FromCameron Simpson <cs@zip.com.au>
Date2012-03-12 08:45 +1100
Message-ID<mailman.574.1331502568.3037.python-list@python.org>
In reply to#21503
On 11Mar2012 13:30, John Nagle <nagle@animats.com> wrote:
|     "html5lib" is apparently not thread safe.
| (see "http://code.google.com/p/html5lib/issues/detail?id=189")
| Looking at the code, I've only found about three problems.
| They're all the usual "cached in a global without locking" bug.
| A few locks would fix that.
| 
|     But html5lib calls the XML SAX parser. Is that thread-safe?
| Or is there more trouble down at the bottom?
| 
| (I run a multi-threaded web crawler, and currently use BeautifulSoup,
| which is thread safe, although dated.  I'm looking at converting to
| html5lib.)

IIRC, BeautifulSoup4 may do that for you:

  http://www.crummy.com/software/BeautifulSoup/bs4/doc/

  http://www.crummy.com/software/BeautifulSoup/bs4/doc/#you-need-a-parser
    "Beautiful Soup 4 uses html.parser by default, but you can plug in
    lxml or html5lib and use that instead."
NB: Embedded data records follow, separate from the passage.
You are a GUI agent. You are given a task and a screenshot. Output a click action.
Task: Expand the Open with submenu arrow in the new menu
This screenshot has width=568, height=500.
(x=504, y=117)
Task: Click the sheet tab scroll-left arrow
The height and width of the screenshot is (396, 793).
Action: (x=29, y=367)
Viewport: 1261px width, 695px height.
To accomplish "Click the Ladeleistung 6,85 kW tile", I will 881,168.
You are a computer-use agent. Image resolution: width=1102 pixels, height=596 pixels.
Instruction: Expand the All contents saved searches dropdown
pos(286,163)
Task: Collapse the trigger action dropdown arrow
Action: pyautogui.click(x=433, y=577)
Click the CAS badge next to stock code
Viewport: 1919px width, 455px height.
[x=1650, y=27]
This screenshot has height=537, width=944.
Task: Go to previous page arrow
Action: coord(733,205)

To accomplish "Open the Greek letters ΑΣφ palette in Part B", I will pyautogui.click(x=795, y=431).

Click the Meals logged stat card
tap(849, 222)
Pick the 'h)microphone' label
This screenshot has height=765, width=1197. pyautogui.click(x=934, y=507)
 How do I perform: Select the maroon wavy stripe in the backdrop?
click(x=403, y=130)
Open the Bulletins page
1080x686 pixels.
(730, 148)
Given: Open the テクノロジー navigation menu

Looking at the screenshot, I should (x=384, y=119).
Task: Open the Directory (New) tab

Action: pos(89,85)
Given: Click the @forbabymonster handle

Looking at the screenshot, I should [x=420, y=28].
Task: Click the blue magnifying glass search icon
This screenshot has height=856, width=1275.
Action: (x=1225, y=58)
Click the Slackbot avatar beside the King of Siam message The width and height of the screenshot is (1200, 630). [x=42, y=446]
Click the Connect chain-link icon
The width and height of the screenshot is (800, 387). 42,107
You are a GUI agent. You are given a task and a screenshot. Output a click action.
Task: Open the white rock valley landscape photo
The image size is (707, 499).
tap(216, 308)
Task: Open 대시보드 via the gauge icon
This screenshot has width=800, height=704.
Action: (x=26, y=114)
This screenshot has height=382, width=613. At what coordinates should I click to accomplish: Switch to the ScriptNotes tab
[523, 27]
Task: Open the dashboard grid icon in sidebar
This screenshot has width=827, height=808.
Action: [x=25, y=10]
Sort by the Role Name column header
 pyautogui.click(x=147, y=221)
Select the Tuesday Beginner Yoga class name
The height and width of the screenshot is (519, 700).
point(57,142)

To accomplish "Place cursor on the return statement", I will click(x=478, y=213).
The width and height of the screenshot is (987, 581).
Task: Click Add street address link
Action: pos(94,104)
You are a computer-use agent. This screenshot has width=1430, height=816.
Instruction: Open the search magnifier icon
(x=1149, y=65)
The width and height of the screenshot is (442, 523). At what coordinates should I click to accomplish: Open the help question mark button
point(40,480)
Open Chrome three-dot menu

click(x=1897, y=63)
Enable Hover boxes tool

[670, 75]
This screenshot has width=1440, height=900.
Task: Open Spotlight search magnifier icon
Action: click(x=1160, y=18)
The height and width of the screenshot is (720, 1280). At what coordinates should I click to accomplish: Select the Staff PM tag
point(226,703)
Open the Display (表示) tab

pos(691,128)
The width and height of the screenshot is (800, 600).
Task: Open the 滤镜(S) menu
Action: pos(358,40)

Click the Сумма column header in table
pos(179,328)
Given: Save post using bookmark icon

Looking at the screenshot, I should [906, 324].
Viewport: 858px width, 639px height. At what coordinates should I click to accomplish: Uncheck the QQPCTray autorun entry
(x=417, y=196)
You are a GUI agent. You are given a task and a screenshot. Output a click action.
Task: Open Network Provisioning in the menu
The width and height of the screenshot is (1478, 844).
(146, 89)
Just for interest, re locking, I wrote a little decorator the other day,
thus:

  @locked_property
  def foo(self):
    compute foo here ...
    return foo value

and am rolling its use out amongst my classes. Code:

  def locked_property(func, lock_name='_lock', prop_name=None, unset_object=None):
    ''' A property whose access is controlled by a lock if unset.
    '''
    if prop_name is None:
      prop_name = '_' + func.func_name
    def getprop(self):
      ''' Attempt lockless fetch of property first.
          Use lock if property is unset.
      '''
      p = getattr(self, prop_name)
      if p is unset_object:
        with getattr(self, lock_name):
          p = getattr(self, prop_name)
          if p is unset_object:
            p = func(self)
            setattr(self, prop_name, p)
      return p
    return property(getprop)

It tries to be lockless in the common case. I suspect it is only safe in
CPython where there is a GIL. If raw python assignments and fetches can
overlap (eg Jypthon I think?) I probably need shared "read" lock around
the first "p = getattr(self, prop_name). Any remarks?

Cheers,
-- 
Cameron Simpson <cs@zip.com.au> DoD#743
http://www.cskk.ezoshosting.com/cs/

Ed Campbell's <ed@Tekelex.Com> pointers for long trips:
1. lay out the bare minimum of stuff that you need to take with you, then
   put at least half of it back.

[toc] | [prev] | [next] | [standalone]


#21520

FromJohn Nagle <nagle@animats.com>
Date2012-03-11 21:48 -0700
Message-ID<4f5d8012$0$12021$742ec2ed@news.sonic.net>
In reply to#21506
On 3/11/2012 2:45 PM, Cameron Simpson wrote:
> On 11Mar2012 13:30, John Nagle<nagle@animats.com>  wrote:
> |     "html5lib" is apparently not thread safe.
> | (see "http://code.google.com/p/html5lib/issues/detail?id=189")
> | Looking at the code, I've only found about three problems.
> | They're all the usual "cached in a global without locking" bug.
> | A few locks would fix that.
> |
> |     But html5lib calls the XML SAX parser. Is that thread-safe?
> | Or is there more trouble down at the bottom?
> |
> | (I run a multi-threaded web crawler, and currently use BeautifulSoup,
> | which is thread safe, although dated.  I'm looking at converting to
> | html5lib.)
>
> IIRC, BeautifulSoup4 may do that for you:
>
>    http://www.crummy.com/software/BeautifulSoup/bs4/doc/
>
>    http://www.crummy.com/software/BeautifulSoup/bs4/doc/#you-need-a-parser
>      "Beautiful Soup 4 uses html.parser by default, but you can plug in
>      lxml or html5lib and use that instead."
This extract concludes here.